I’ve always thought Lego was a quality toy.
It’s well-made, inventive and some of the sets are really cleverly designed.
It keeps kids happily busy for lengthy times, inspires creativity and fosters fine motor skills, patience and procedural instruction comprehension.
My kids took my approval of it as a hint that I actually wanted to build it myself and once they were making their own money, started buying me sets for birthday and Christmas gifts.
I didn’t want to come across as ungrateful, but I had to break the news to them that while I was impressed by finished builds and loved their passion for the Danish invention, I had no desire to dedicate my own time to building even the simplest of sets.
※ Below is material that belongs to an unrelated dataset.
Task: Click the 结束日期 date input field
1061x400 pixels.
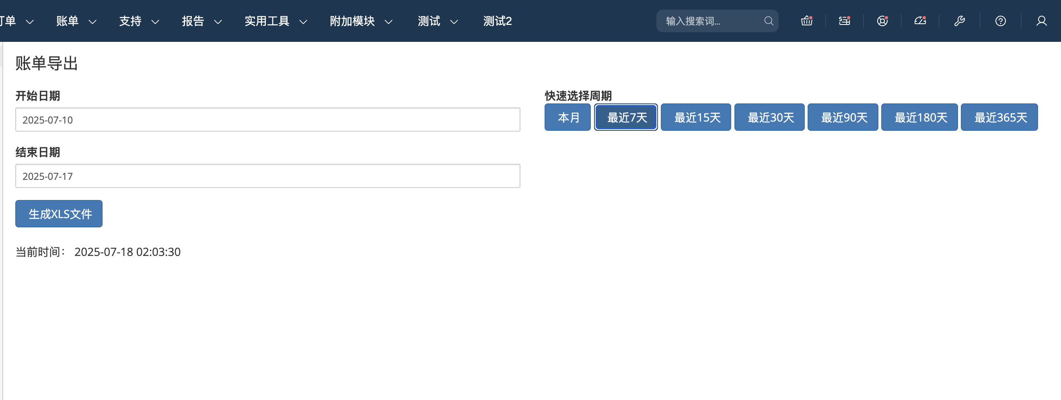Action: click(x=268, y=176)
In fact, it appealed about as much as piecing together that 2000-bit jigsaw puzzle I mentioned earlier.
So, I gave them permission to buy me only the sets they were willing to build for me.
It seemed a win-win arrangement.
Then, something unexpected happened.
Lego released a Creator set with three build options — a block-building pick-a-path if you will — that included a typewriter.
Despite going to Kmart that night to buy a gift for someone else, this word nerd with a steadily growing collection of typewriter things was compelled to treat herself.
And you know what?
I built it myself.
And you know what else?
I enjoyed building it myself.
So there is one more thing that tells me about the power of Lego.
It doesn’t matter how old you are, the bug can bite you at any age if the set fits.